Early on, producers, importers, and exporters usually taste their coffee to detect any defect in the bean. Then, roasters will roast and taste samples of that coffee. Baristas cup coffees to ensure quality. Coffee professionals cup coffee to determine if the coffee was processed well, determine what green coffee they want to purchase, or how to roast coffee. While the coffee that is sourced and how it is roasted immensely impact the flavor of the coffee—cupping is the practice that ensures consistency in tasting and evaluating those coffees.
Want to learn where coffee comes from? Start here!
How Does Coffee Cupping Work?
There is a standardized way of cupping coffee, and it is undeniably the best way to taste multiple coffees. Not only does cupping help detect any defects in the coffee, but it also helps us describe a coffee’s flavor. A specific amount of coffee is weighed out for each cupping bowl. Usually, there are 2-3 cupping bowls per coffee sample to prevent any unintentional impact on assessing the coffee. The coffee is ground and brewed in a fixed way. A particular amount of water, just off boil, is added to the ground coffee. The Specialty Coffee Association recommends a fixed ratio of coffee to water, which is 1:18. Depending on the cupping bowl size, this ratio should be used. All of this makes it uniform, consistent, and replicable.
This quantifiable and calculated approach to tasting and evaluating coffee sanctions consistency, the definition of flavor, and the assessment of the characteristics of the coffee being cupped.
Why Coffee Cupping?
Cupping coffee is a form of quality control. For producers, it’s ensuring this quality. For roasters, its cupping helps design and form roasts or make corrective changes to a roast profile. For baristas, it’s a way to stay knowledgeable about the coffee they are brewing and serving.

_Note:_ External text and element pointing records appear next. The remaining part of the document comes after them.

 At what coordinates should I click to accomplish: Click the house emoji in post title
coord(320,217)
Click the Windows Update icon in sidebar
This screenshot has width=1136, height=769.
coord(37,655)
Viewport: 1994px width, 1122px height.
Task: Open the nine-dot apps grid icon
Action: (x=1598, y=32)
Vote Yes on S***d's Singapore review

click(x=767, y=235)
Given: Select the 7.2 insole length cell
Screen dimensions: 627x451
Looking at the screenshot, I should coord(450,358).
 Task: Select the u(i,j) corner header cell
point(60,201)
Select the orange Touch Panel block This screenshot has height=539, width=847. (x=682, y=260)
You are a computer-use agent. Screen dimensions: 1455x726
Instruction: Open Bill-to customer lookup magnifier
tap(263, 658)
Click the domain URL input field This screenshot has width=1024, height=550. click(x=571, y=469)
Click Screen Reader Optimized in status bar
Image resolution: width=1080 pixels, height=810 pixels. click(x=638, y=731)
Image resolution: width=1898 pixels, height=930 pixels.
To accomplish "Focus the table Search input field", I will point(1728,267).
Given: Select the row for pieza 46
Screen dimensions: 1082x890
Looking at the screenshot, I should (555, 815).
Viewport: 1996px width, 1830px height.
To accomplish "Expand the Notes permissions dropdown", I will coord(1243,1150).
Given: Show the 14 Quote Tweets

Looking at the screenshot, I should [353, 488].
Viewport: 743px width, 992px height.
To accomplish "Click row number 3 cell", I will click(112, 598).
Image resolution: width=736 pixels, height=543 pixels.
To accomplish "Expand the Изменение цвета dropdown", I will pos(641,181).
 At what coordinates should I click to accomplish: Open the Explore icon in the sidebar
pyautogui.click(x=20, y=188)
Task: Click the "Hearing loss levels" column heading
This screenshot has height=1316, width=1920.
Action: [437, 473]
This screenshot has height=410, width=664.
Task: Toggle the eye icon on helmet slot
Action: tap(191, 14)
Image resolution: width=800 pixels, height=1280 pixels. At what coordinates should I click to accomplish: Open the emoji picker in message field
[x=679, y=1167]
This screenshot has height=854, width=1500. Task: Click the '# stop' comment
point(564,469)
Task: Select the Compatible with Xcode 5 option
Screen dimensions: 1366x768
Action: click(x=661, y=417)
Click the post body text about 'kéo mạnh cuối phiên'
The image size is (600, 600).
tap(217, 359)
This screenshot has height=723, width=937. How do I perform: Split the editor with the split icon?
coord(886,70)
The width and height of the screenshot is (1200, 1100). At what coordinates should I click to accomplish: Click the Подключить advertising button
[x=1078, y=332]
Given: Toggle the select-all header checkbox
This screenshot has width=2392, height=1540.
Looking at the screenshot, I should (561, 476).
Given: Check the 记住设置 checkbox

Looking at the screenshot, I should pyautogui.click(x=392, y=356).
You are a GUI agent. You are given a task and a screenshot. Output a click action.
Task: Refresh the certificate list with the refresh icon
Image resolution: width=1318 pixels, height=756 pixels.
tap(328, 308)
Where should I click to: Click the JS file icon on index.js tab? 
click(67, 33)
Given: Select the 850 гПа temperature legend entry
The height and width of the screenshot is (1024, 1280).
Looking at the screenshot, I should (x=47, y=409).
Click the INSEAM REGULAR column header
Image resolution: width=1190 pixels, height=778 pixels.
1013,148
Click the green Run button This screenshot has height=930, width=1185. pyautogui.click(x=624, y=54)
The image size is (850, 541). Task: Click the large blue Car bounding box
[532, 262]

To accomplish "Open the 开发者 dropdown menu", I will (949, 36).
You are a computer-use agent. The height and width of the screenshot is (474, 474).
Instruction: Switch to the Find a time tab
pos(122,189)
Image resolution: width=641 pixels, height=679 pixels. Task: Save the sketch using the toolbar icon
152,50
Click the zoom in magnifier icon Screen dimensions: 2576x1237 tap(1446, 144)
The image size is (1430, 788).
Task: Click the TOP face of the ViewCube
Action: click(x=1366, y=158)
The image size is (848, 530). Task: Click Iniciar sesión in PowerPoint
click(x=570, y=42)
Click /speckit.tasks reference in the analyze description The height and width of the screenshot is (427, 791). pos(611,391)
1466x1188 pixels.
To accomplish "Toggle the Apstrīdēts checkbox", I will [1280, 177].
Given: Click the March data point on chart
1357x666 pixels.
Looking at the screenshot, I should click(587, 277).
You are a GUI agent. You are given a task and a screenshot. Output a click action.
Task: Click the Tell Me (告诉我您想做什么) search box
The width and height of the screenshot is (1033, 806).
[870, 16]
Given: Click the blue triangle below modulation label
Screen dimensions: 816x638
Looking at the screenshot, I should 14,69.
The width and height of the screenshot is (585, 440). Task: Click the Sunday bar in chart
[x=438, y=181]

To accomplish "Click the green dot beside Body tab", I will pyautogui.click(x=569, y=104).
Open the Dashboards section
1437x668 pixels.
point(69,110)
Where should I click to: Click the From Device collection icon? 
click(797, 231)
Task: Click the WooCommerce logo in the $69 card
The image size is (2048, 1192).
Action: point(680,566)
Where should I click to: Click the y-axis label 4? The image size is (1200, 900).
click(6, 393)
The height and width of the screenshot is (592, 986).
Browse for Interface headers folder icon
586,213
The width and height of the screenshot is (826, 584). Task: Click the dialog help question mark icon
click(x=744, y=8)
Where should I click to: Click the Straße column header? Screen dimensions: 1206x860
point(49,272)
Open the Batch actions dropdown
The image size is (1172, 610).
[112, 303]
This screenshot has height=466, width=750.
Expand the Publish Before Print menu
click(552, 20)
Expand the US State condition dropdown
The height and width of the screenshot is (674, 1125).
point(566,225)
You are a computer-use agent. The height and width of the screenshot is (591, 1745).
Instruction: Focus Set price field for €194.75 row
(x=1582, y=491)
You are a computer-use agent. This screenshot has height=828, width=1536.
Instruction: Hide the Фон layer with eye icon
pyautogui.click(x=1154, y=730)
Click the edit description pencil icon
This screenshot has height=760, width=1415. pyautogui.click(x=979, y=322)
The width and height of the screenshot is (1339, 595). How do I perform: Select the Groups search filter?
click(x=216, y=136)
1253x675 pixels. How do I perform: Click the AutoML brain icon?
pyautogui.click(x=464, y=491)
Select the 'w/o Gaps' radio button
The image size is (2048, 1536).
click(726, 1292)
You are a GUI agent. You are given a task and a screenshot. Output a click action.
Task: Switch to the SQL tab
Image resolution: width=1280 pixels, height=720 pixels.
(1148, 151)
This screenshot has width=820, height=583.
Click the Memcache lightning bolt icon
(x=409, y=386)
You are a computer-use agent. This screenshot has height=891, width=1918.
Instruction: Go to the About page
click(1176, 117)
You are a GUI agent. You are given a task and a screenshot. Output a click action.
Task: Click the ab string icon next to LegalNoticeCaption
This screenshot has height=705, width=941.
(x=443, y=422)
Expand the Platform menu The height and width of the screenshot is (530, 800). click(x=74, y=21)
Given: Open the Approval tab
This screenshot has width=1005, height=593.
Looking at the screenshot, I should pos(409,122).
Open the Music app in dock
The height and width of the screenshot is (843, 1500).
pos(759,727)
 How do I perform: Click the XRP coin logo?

The point of cupping is to keep the brewing process simple to avoid any external flavor impact and treat each coffee equally. Cupping allows multiple coffee professionals to come together and blindly taste multiple coffees. It allows for a quantifiable assessment of acidity, sweetness, body, mouthfeel, flavor, and balance. These are the characteristics of a coffee that coffee professionals are looking for when they cup coffee samples.
How to Cup Coffee
Do you want to know how to taste coffee like an expert? Cupping or tasting coffee happens through your mouth and your nose. You’ll, of course, need coffee and cupping bowls, and among other things…a spoon!
What You’ll Need
- At least two different coffees
- Cupping bowls
- Scale
- Timer
- Grinder
- Kettle/hot water
- Spoon
Standard Method of Coffee Cupping
- Heat the kettle to a boil.
- Grind coffees at the same setting, a bit finer than for your average single-cup pour-over
- Smell the fragrance of the ground coffee.
- Now, add your water just off boil to fill the cupping bowl (1:16 – 1:18 coffee to water ratio). Let it steep for four minutes.
- The layer of grounds floating at the top is called the “crust.” Stir the crust gently back and forth a few times, smelling the aroma.
- Use two spoons to remove the crust gently.
- Once the coffee is cooled, grab your spoon.
- Slurp a small sip of coffee aggressively enough to coat the entirety of your tongue as best you can.
- Do this while it is hot, again when it is warm, and again when it is cooled.
No, slurping your coffee while cupping is not essential. However, it is helpful and can be a lot of fun! Cupping is the industry’s standard for tasting and evaluating the delicious coffee you drink daily. Cupping can be done easily at home with these few simple steps. This method helps us assess the intricacies of how excellent coffee can be. Cheers!